● Required action
Whenever a line in the records below contains "will", pick it out.

*** Information given ***

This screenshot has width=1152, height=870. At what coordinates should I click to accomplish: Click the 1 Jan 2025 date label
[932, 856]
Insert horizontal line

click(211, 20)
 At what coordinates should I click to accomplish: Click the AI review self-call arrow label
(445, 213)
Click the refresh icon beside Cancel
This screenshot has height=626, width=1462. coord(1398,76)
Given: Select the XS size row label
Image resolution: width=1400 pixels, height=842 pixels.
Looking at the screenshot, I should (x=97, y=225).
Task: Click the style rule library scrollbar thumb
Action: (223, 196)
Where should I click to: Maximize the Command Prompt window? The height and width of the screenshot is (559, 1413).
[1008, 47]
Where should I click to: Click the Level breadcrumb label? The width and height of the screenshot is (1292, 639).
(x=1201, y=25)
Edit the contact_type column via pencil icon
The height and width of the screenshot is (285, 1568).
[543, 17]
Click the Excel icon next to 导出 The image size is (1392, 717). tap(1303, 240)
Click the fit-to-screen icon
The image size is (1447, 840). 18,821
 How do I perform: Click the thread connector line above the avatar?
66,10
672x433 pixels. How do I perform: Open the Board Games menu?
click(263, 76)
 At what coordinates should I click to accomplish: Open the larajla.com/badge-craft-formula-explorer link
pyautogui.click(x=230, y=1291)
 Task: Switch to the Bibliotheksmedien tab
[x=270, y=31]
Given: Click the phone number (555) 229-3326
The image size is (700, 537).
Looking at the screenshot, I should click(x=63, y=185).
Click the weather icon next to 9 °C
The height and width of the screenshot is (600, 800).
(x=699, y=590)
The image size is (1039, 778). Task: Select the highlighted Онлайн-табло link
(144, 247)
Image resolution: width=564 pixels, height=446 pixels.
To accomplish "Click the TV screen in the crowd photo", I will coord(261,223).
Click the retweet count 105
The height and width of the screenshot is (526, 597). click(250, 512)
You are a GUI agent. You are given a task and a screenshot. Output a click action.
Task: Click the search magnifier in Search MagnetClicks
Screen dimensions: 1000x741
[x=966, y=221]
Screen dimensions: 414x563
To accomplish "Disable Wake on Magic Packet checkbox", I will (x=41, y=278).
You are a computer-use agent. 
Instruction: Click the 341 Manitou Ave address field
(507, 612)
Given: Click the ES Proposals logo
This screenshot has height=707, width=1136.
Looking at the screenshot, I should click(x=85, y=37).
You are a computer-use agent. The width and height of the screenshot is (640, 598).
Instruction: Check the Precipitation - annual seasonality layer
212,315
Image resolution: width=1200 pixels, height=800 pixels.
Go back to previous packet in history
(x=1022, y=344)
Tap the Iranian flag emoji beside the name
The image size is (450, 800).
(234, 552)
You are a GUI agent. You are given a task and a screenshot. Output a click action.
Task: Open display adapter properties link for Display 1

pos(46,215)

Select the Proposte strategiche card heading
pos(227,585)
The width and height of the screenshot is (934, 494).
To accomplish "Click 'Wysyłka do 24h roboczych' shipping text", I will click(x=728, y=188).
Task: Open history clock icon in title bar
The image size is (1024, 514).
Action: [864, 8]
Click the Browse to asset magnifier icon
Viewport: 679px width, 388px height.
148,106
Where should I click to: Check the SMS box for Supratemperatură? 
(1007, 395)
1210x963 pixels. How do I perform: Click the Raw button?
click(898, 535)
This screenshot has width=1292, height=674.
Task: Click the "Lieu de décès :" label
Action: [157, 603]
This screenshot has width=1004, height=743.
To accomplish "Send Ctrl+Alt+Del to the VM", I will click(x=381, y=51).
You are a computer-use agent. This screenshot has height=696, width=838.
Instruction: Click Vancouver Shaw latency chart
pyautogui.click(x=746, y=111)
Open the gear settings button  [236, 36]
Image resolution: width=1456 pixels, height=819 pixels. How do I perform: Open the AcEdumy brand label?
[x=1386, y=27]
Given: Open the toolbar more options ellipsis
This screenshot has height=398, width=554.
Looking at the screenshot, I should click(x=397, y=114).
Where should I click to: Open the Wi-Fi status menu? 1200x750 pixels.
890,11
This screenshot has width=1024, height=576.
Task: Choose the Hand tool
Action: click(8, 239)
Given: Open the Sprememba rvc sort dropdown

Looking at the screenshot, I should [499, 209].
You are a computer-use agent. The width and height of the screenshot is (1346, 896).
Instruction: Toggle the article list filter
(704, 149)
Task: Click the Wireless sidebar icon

*** End of Information given ***

● Your response
To accomplish "Click the TV screen in the crowd photo", I will coord(261,223).
To accomplish "Disable Wake on Magic Packet checkbox", I will (x=41, y=278).
To accomplish "Click 'Wysyłka do 24h roboczych' shipping text", I will click(x=728, y=188).
To accomplish "Send Ctrl+Alt+Del to the VM", I will click(x=381, y=51).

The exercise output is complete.